"""

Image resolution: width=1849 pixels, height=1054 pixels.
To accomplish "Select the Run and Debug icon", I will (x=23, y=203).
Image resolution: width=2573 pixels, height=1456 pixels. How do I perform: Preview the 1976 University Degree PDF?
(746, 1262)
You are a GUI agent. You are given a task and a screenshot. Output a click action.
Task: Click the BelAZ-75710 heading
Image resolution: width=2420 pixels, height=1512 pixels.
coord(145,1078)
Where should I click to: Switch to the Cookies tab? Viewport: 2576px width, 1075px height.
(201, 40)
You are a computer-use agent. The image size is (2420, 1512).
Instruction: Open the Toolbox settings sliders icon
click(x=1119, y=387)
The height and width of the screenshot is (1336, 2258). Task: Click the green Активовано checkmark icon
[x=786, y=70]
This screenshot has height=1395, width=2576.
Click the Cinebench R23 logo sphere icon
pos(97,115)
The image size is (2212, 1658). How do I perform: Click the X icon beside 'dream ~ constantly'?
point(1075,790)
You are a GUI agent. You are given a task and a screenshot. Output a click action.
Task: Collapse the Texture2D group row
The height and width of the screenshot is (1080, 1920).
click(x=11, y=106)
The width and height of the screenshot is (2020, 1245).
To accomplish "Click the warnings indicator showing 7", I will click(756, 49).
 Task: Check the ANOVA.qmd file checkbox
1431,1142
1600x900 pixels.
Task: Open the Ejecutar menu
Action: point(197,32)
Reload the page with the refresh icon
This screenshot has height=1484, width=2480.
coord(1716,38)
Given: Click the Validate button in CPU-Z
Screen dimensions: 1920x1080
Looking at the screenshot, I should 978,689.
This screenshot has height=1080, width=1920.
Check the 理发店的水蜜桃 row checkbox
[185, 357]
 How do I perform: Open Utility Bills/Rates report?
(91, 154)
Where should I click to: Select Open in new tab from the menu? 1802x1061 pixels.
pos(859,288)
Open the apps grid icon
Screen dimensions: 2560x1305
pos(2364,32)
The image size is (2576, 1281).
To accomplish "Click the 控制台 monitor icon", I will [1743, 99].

"""

** Task to carry out **
Find every line in the records that contains the word "will"; copy those lines.

** Result **
To accomplish "Select the Run and Debug icon", I will (x=23, y=203).
To accomplish "Click the warnings indicator showing 7", I will click(756, 49).
To accomplish "Click the 控制台 monitor icon", I will [1743, 99].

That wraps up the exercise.